>> Begin Dataset extract

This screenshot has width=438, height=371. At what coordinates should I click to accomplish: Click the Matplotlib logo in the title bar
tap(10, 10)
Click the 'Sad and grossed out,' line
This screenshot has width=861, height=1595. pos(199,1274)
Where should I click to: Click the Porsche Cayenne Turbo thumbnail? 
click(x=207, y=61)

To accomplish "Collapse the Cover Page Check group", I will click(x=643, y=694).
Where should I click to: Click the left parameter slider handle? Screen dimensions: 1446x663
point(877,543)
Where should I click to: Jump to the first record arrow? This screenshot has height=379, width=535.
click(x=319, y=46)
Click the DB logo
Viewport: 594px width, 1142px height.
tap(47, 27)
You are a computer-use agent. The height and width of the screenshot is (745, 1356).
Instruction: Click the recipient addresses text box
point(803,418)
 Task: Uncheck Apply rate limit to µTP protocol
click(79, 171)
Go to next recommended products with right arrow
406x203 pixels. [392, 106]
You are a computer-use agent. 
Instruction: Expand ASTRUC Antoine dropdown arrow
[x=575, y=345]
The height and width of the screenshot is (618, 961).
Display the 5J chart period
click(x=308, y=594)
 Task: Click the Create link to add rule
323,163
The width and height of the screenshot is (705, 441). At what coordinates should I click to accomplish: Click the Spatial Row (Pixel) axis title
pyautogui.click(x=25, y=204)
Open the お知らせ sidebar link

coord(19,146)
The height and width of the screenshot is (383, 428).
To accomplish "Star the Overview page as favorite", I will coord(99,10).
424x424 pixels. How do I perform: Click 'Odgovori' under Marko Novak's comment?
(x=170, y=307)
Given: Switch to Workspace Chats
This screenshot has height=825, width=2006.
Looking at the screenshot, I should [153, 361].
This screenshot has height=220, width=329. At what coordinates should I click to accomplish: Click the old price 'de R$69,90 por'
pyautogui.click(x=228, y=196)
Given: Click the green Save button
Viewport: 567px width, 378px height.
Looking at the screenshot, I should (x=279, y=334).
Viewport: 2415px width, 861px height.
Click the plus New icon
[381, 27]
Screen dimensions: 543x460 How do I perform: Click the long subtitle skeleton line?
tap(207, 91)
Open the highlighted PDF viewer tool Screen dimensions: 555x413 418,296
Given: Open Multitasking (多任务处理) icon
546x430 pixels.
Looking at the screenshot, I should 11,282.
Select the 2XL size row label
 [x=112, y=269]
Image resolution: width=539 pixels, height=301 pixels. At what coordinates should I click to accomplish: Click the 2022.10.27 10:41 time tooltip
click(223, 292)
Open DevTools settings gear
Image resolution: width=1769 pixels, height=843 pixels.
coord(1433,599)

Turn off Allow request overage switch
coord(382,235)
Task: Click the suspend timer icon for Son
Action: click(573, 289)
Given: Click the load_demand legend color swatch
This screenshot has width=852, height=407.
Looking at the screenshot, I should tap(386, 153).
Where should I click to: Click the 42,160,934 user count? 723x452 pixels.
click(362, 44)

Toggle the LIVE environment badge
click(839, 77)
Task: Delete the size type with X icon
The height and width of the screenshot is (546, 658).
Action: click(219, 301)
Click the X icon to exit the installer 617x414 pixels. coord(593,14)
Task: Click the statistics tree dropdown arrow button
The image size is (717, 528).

>> End Dataset extract

Goal » Lay out every line of the records above as a numbered list, leaving out the blank lines.

Reply »
1. This screenshot has width=438, height=371. At what coordinates should I click to accomplish: Click the Matplotlib logo in the title bar
2. tap(10, 10)
3. Click the 'Sad and grossed out,' line
4. This screenshot has width=861, height=1595. pos(199,1274)
5. Where should I click to: Click the Porsche Cayenne Turbo thumbnail? 
6. click(x=207, y=61)
7. To accomplish "Collapse the Cover Page Check group", I will click(x=643, y=694).
8. Where should I click to: Click the left parameter slider handle? Screen dimensions: 1446x663
9. point(877,543)
10. Where should I click to: Jump to the first record arrow? This screenshot has height=379, width=535.
11. click(x=319, y=46)
12. Click the DB logo
13. Viewport: 594px width, 1142px height.
14. tap(47, 27)
15. You are a computer-use agent. The height and width of the screenshot is (745, 1356).
16. Instruction: Click the recipient addresses text box
17. point(803,418)
18.  Task: Uncheck Apply rate limit to µTP protocol
19. click(79, 171)
20. Go to next recommended products with right arrow
21. 406x203 pixels. [392, 106]
22. You are a computer-use agent. 
23. Instruction: Expand ASTRUC Antoine dropdown arrow
24. [x=575, y=345]
25. The height and width of the screenshot is (618, 961).
26. Display the 5J chart period
27. click(x=308, y=594)
28.  Task: Click the Create link to add rule
29. 323,163
30. The width and height of the screenshot is (705, 441). At what coordinates should I click to accomplish: Click the Spatial Row (Pixel) axis title
31. pyautogui.click(x=25, y=204)
32. Open the お知らせ sidebar link
33. coord(19,146)
34. The height and width of the screenshot is (383, 428).
35. To accomplish "Star the Overview page as favorite", I will coord(99,10).
36. 424x424 pixels. How do I perform: Click 'Odgovori' under Marko Novak's comment?
37. (x=170, y=307)
38. Given: Switch to Workspace Chats
39. This screenshot has height=825, width=2006.
40. Looking at the screenshot, I should [153, 361].
41. This screenshot has height=220, width=329. At what coordinates should I click to accomplish: Click the old price 'de R$69,90 por'
42. pyautogui.click(x=228, y=196)
43. Given: Click the green Save button
44. Viewport: 567px width, 378px height.
45. Looking at the screenshot, I should (x=279, y=334).
46. Viewport: 2415px width, 861px height.
47. Click the plus New icon
48. [381, 27]
49. Screen dimensions: 543x460 How do I perform: Click the long subtitle skeleton line?
50. tap(207, 91)
51. Open the highlighted PDF viewer tool Screen dimensions: 555x413 418,296
52. Given: Open Multitasking (多任务处理) icon
53. 546x430 pixels.
54. Looking at the screenshot, I should 11,282.
55. Select the 2XL size row label
56.  [x=112, y=269]
57. Image resolution: width=539 pixels, height=301 pixels. At what coordinates should I click to accomplish: Click the 2022.10.27 10:41 time tooltip
58. click(223, 292)
59. Open DevTools settings gear
60. Image resolution: width=1769 pixels, height=843 pixels.
61. coord(1433,599)
62. Turn off Allow request overage switch
63. coord(382,235)
64. Task: Click the suspend timer icon for Son
65. Action: click(573, 289)
66. Given: Click the load_demand legend color swatch
67. This screenshot has width=852, height=407.
68. Looking at the screenshot, I should tap(386, 153).
69. Where should I click to: Click the 42,160,934 user count? 723x452 pixels.
70. click(362, 44)
71. Toggle the LIVE environment badge
72. click(839, 77)
73. Task: Delete the size type with X icon
74. The height and width of the screenshot is (546, 658).
75. Action: click(219, 301)
76. Click the X icon to exit the installer 617x414 pixels. coord(593,14)
77. Task: Click the statistics tree dropdown arrow button
78. The image size is (717, 528).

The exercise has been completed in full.